Andrew Weaver, the sole B.C. Green MLA, is facing pressure to run for the leadership of the party despite saying he has no interest in the job about to open up with the departure of the current leader.

Mr. Weaver, a noted climate scientist who is also deputy leader of the B.C. Greens, said Wednesday he is more intent on learning to be a good MLA and working on issues important to his Oak Bay-Gordon Head constituents than succeeding Jane Sterk, who is stepping down after six years.

Ms. Sterk says Mr. Weaver should reconsider. National Green Party Leader Elizabeth May, speaking as an observer on the provincial party's affairs, said it's up to Mr. Weaver but that he would be a formidable leader of the provincial party, which won its first B.C. legislature seat in the May election.

Still, Ms. May doubted Mr. Weaver will change his mind. "There will be pressure on him, but I suspect he won't yield to that pressure."

In an e-mail, Mr. Weaver wrote that he hasn't even decided whether to seek re-election in 2017. The party, he wrote, should select an interim leader at the Aug. 24 general meeting during which Ms. Sterk has said she will resign.

"If I am the only sitting Green Party MLA and IF I decide to seek re-election in 2017, then I recognize that I would be expected to be the Leader and I would agree to seek that position. But there are two 'ifs' there," Mr. Weaver wrote from outside Canada where he is on vacation.

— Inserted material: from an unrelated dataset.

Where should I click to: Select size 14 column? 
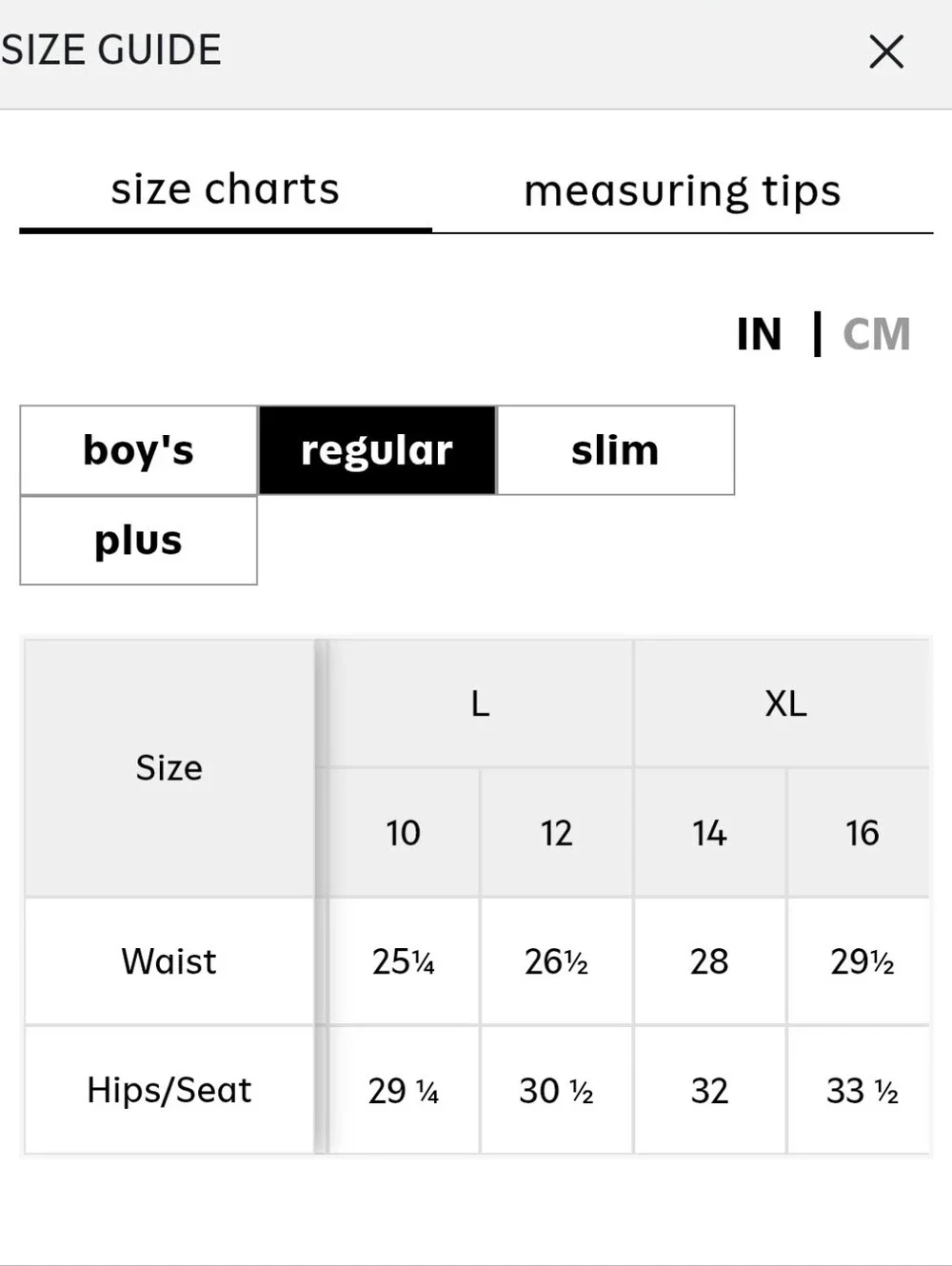click(x=709, y=833)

He won 40 per cent of the vote in his riding, defeating Liberal cabinet minister Ida Chong.

His stand appeared to catch Ms. Sterk off-guard. "Hopefully, he will change his mind," said Ms. Sterk, who touted Mr. Weaver as a leadership prospect while announcing her departure this week.

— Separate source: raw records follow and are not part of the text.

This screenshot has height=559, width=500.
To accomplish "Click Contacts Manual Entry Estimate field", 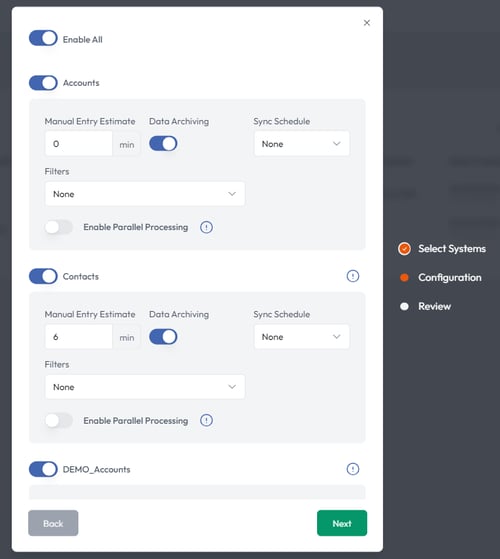I will pyautogui.click(x=79, y=337).
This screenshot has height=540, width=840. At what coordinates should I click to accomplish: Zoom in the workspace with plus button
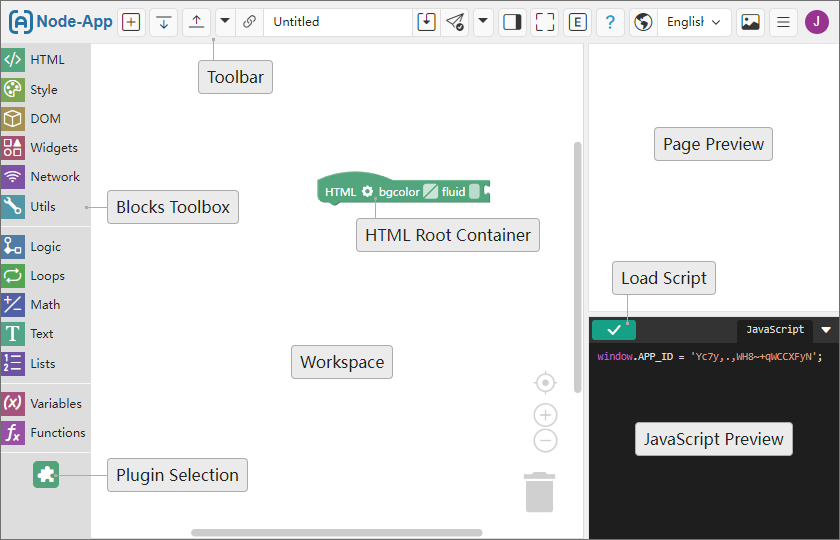tap(545, 415)
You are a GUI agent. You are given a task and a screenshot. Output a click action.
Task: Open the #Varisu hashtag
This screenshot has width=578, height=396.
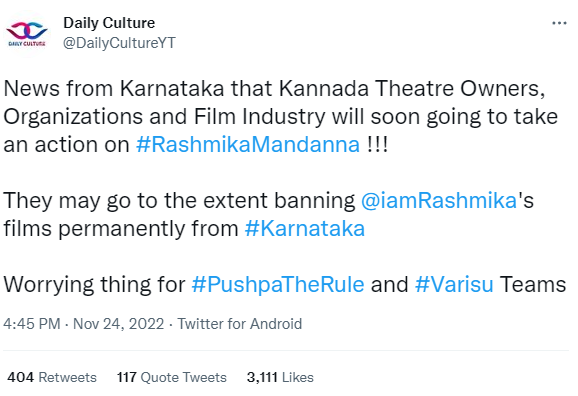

"It would be good for him to put his name into the hat for the leadership contest," she said, suggesting any leadership race is at least a year out while the party considers rules and timing. Ms. Sterk has said a competitive leadership race would be good for the Greens, and she hopes Mr. Weaver will be among the competitors. "His participation would make it exciting."

Also, she said it would be a "logical extension" for the party's only MLA to be its leader. "Hopefully, with time to reflect, he'll decide that it would be fun to put his name forward."

Ms. May, the party's only MP, said there's an immediate sense that Mr. Weaver is the "high profile, odds-on successor to Jane Sterk," but that she knows he is focused on his work as an MLA. She said they often discussed the leadership of the B.C. Greens because it was clear Ms. Sterk wouldn't stay if she were defeated in her bid to win a seat.

The MP for Saanich-Gulf Islands spoke of Adam Olsen as a leadership prospect. The former Saanich councillor ran in Saanich North and the Islands during the provincial election and came within 387 votes of the winning NDP candidate, placing third with 31.9 per cent of the vote.

"I would think Adam Olsen would be another likely possibility for either leader or interim leader while the party is figuring how to build and elect more than Andrew in the next provincial election. Adam is fantastic."

Mr. Olsen said he isn't ruling out a run for the leadership, but that it's too soon to make any commitments. He said, in an interview, that he respects Mr. Weaver's interest in learning the ropes of being an MLA. "In the long term, should be the leader of the party? I think there are some definite strengths to having the leader of the party sitting in the legislature."

The Greens won 8.13 per cent of the popular vote in the provincial election. The Liberals won 44 per cent and the NDP 39.7 per cent, placing first and second to the Greens' third.